Posted by "Todd Lipcon (JIRA)" <ji...@apache.org>.
    [ https://issues.apache.org/jira/browse/HBASE-2966?page=com.atlassian.jira.plugin.system.issuetabpanels:comment-tabpanel&focusedCommentId=12907100#action_12907100 ] 

Todd Lipcon commented on HBASE-2966:
------------------------------------

I replied on IRC but guess you missed it.. got a stack trace for the other ZK threads? There should be a SendThread and an EventThread

> HBase client stuck on org.apache.zookeeper.ClientCnxn.submitRequest(ClientCnxn.java:1278) holding regionLockObject lock
> -----------------------------------------------------------------------------------------------------------------------
>
>                 Key: HBASE-2966
>                 URL: https://issues.apache.org/jira/browse/HBASE-2966
>             Project: HBase
>          Issue Type: Bug
>            Reporter: Kannan Muthukkaruppan
>
> We noticed in one case the HBase client program got stuck on Zookeeper.exists() call.

Tasks and exercises —
#1 Which two ZooKeeper threads does the commenter in the HBASE-2966 excerpt say should be present?
#2 For each statement, say whether it agrees with the HBASE-2966 excerpt, and quote the words that decide it. (a) The issue belongs to the HBase project. (b) The issue is classified as an improvement. (c) The client program became stuck on a ZooKeeper exists() call.

Dataset extract —

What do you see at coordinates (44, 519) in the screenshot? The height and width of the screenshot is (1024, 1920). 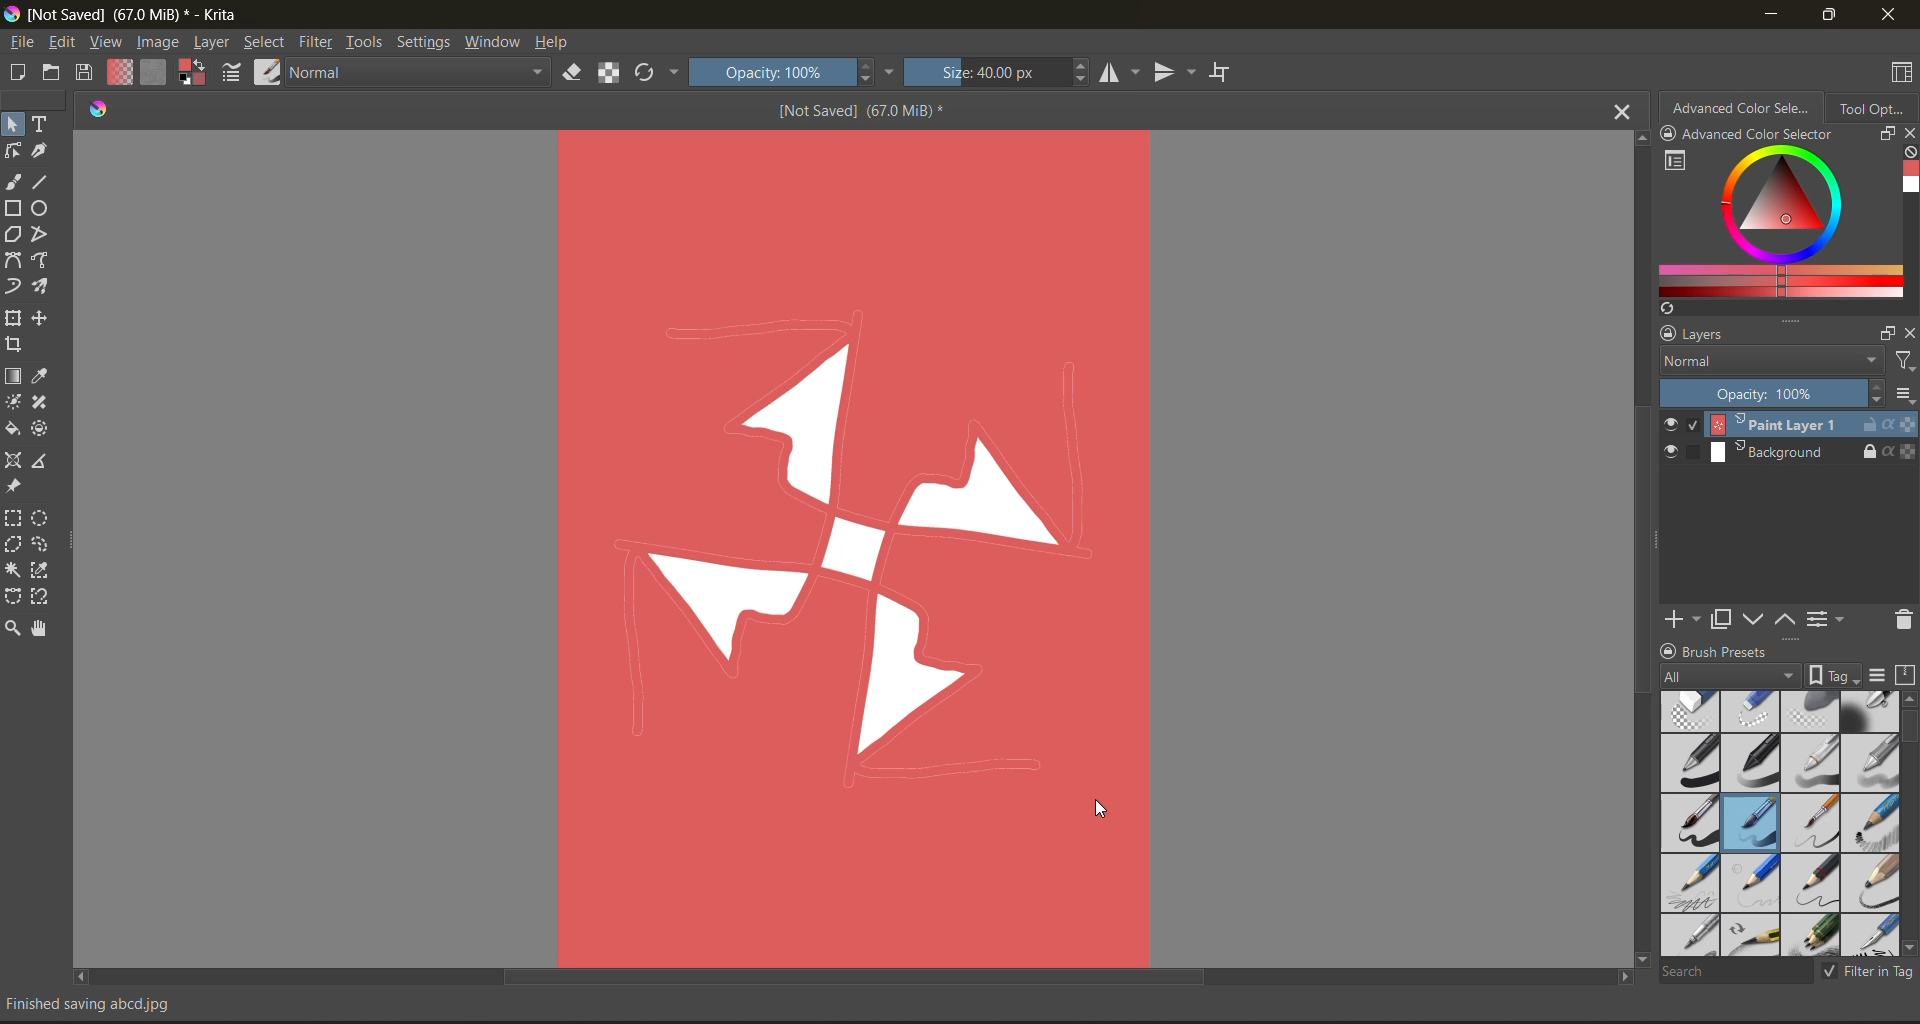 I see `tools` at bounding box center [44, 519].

Results of the exercise —
#1 A SendThread and an EventThread.

#2
(a) Yes: "Project: HBase"
(b) No: "Issue Type: Bug"
(c) Yes: "the HBase client program got stuck on Zookeeper.exists() call"